Input: arr [] = {42, 23, 15, 16, 8, 4} and element K = 58
Output: 16, 42

We discussed the approach to this problem using 2 loops in this post. But obviously this was not a good approach as it had a time complexity of O(n2). The time taken to solve such a problem if the array has elements in range of million will be very high. We need to optimize this approach.

The steps involved in this algorithm will be:-

• Sort the array. This operation takes a time of O(nlog(n))
• Now maintain a variable lowIndex = 0 and highIndex = size-1.
• Compute sum = arr[lowIndex] + arr[highIndex].
• If (sum == K), then simply return the two variable.
• If (sum < K), that means we need to add a bigger element to the sum, which can be obtained if we increment lowIndex, so
if(sum<K)
lowIndex++;

• If (sum>K), that means we need to add a smaller number, the smaller number can be found if we decrement highIndex, so
if(sum>;K)
highIndex--;

• We can repeat this process until we find the two digits. Else we return that no elements are found.

Here is an implementation of the above algorithm.

void twoElementsSumK(int arr[], int size, int K)
{
//first sort the array
quickSort(arr,size);

//maintain the low and high index
int lowIndex = 0;
int highIndex = size-1;

while(lowIndex < highIndex)
{
//get the sum
int temp = arr[lowIndex] + arr[highIndex];

//return if we find a match
if(temp == K)
{
printf("The elements are :- %d %d",arr[lowIndex],arr[highIndex]);
return;
}

//to change the low and high index
if(temp < K)
lowIndex++;
else
highIndex--;
}
}


Time Complexity:- O(nlog(n))
Space Complexity:- O(1)

Method 3 – Use a hash table

We can also solve this problem using a hash table. Since out objective is to find two indexes of the array whose sum is K. Let us say those indexes are X and Y. That means arr[X] + arr[Y] = K.

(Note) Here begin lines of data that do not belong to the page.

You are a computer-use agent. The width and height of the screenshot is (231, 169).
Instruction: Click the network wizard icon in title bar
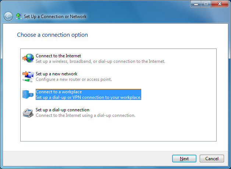[x=19, y=17]
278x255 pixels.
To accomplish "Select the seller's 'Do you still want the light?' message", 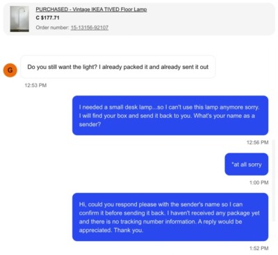I will click(x=118, y=67).
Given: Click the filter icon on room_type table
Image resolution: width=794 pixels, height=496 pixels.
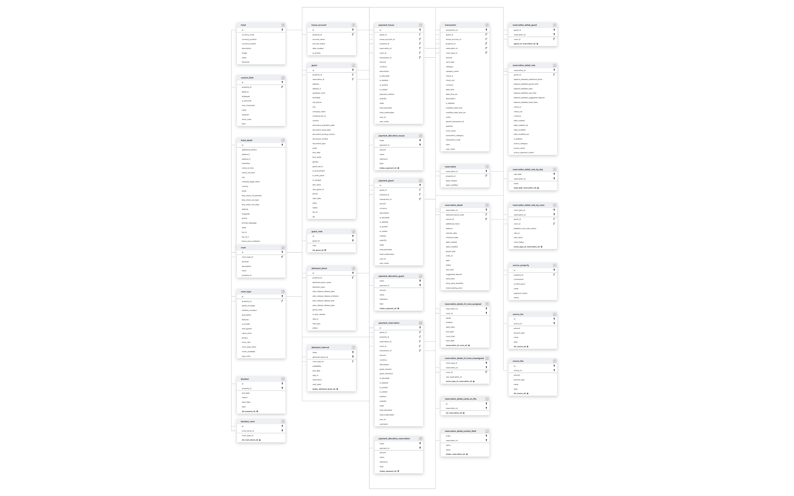Looking at the screenshot, I should coord(283,291).
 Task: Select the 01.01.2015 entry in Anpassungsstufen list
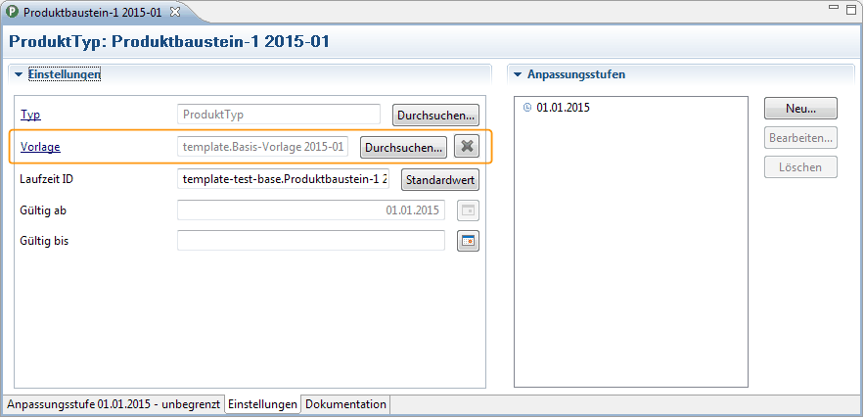[563, 108]

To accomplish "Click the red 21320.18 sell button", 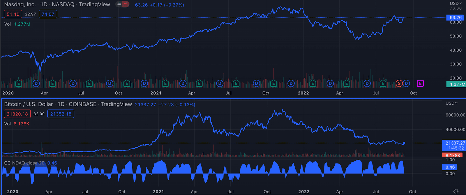I will click(17, 114).
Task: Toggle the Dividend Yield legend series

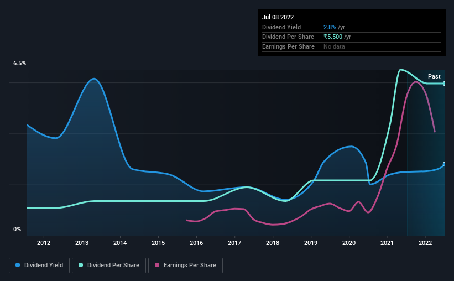Action: click(39, 266)
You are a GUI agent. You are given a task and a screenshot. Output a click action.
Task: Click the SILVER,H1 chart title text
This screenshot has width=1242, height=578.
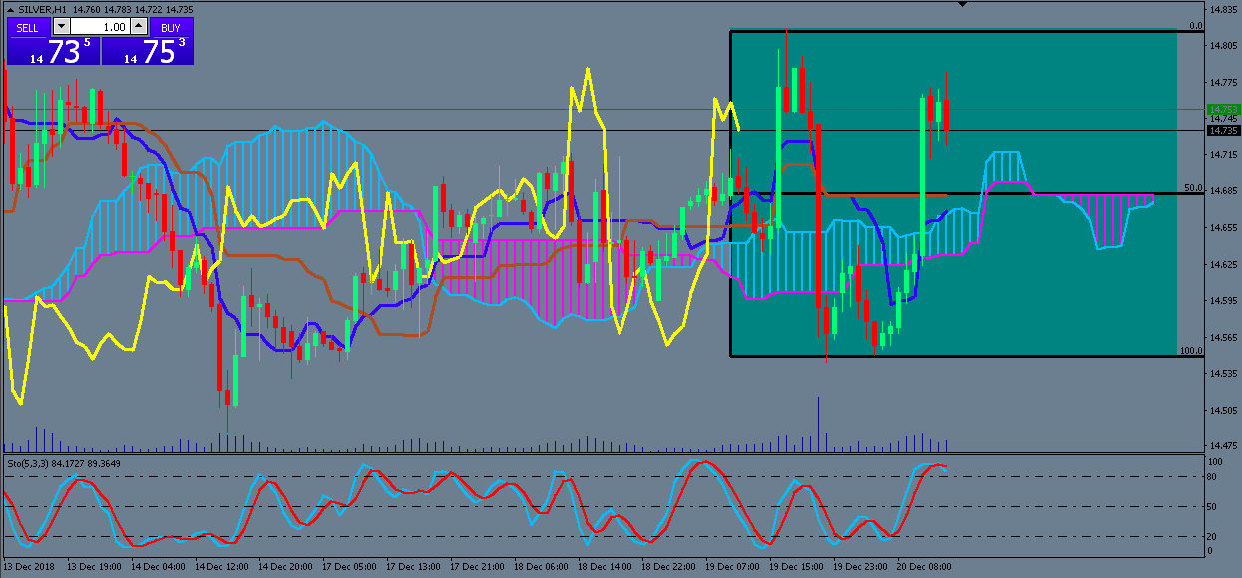point(42,9)
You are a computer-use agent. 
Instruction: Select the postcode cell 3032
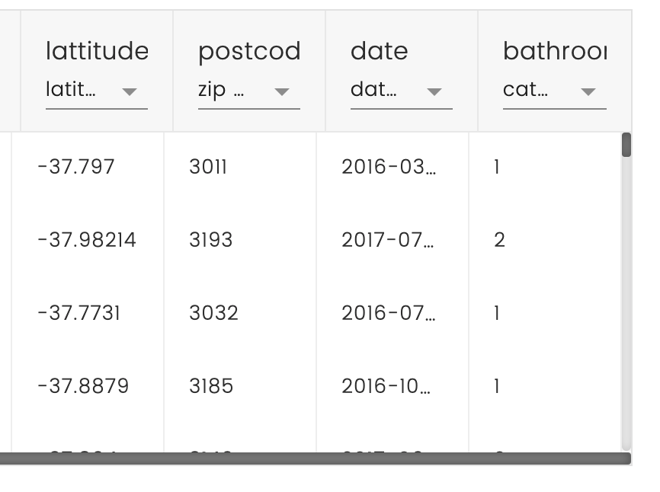[x=213, y=312]
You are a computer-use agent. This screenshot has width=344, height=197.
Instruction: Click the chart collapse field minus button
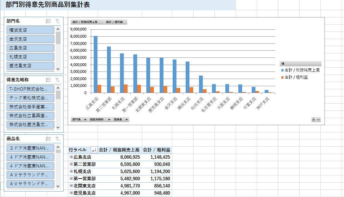tap(318, 120)
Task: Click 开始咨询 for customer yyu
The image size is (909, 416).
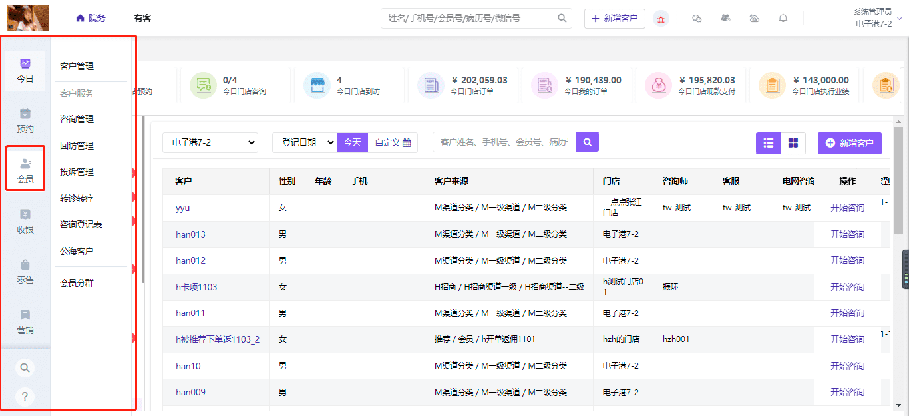Action: (847, 208)
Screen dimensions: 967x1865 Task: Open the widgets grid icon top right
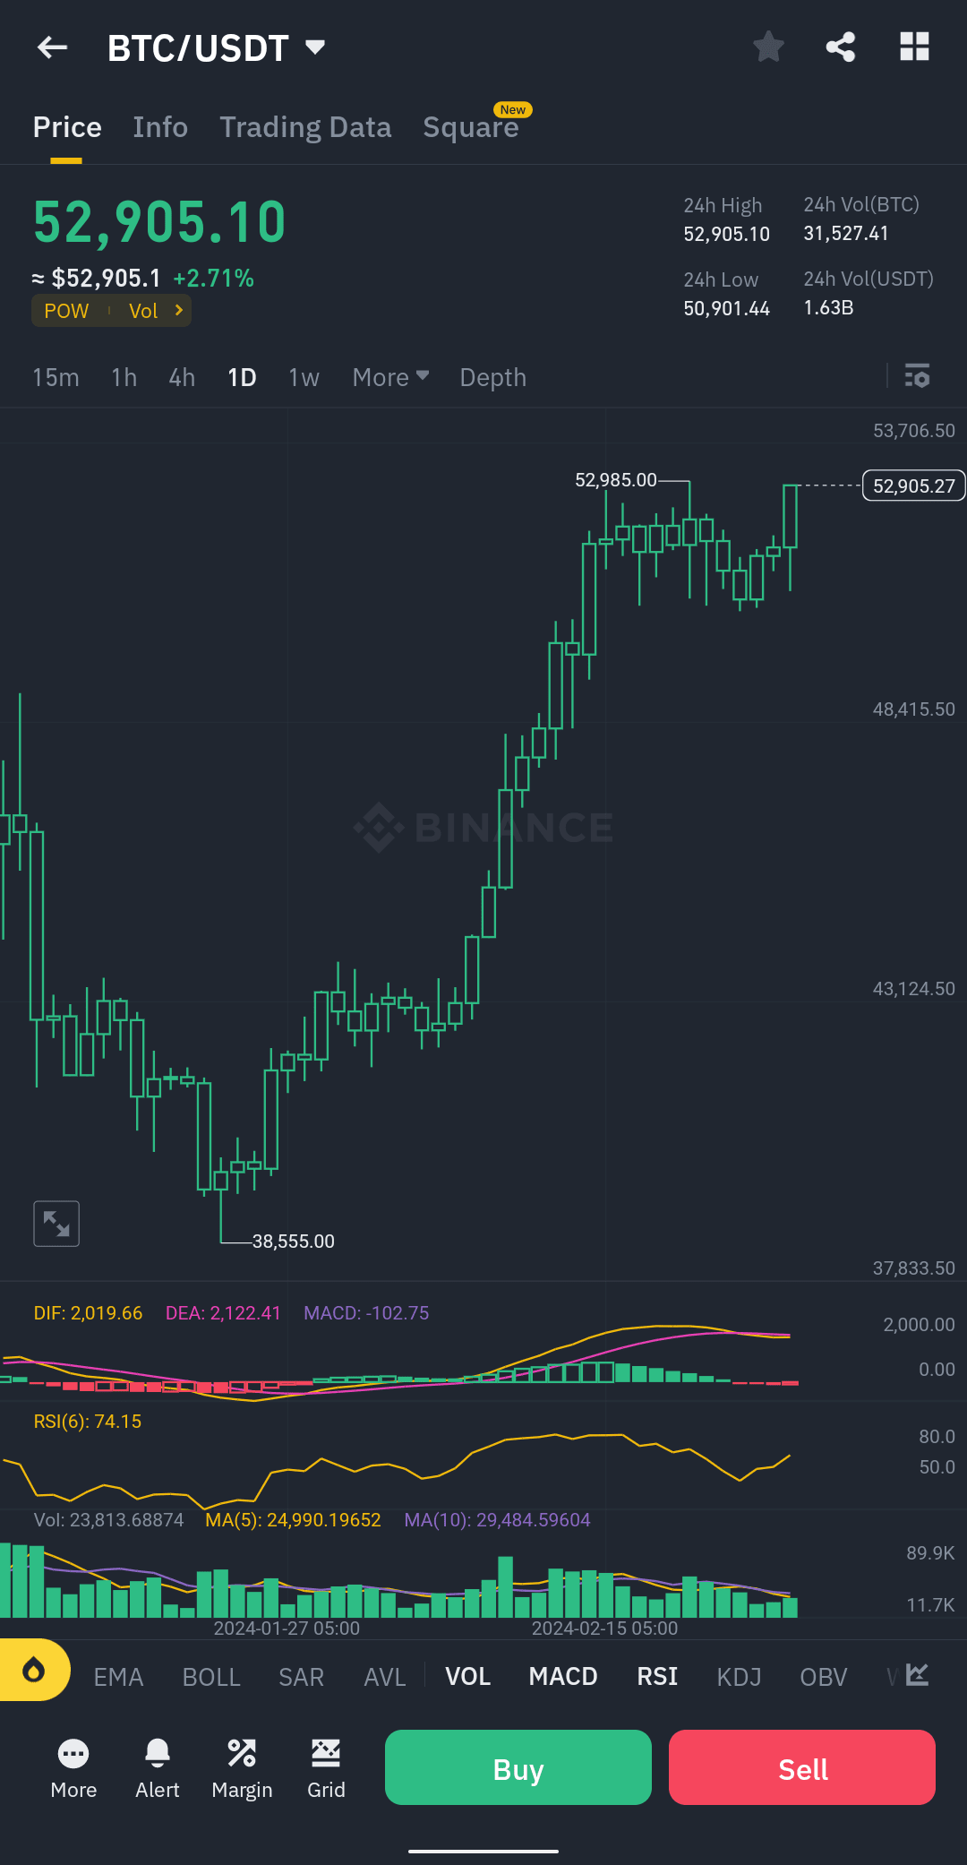point(914,47)
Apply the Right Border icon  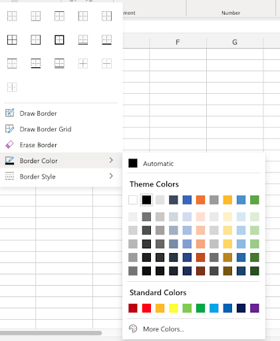pyautogui.click(x=106, y=16)
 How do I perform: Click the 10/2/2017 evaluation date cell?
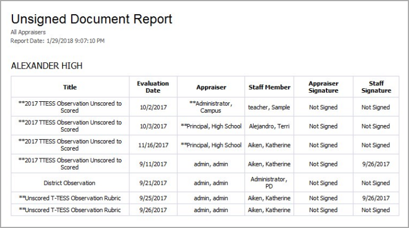(x=153, y=107)
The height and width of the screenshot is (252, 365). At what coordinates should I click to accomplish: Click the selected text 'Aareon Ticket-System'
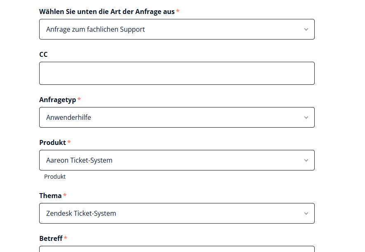[79, 160]
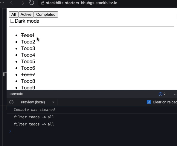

What we need is, for each element of the input array arr[X], check whether K – arr[X] also exists in the input array. Now, let us simplify that searching with a hash table.

Algorithm:

• For each element of the input array, insert into the hash table. Let us say the current element is arr[X].
• Before proceeding to the next element we check whether K – arr[X] also exists in the hash table or not.
• Existence of such number indicates that we are able to find the indexes.
• Otherwise, proceed to the next input element.

Time Complexity:- O(n), considering the fact that searching in hash table takes time O(1).
Space Complexity:- O(n), to create and maintain the hash table.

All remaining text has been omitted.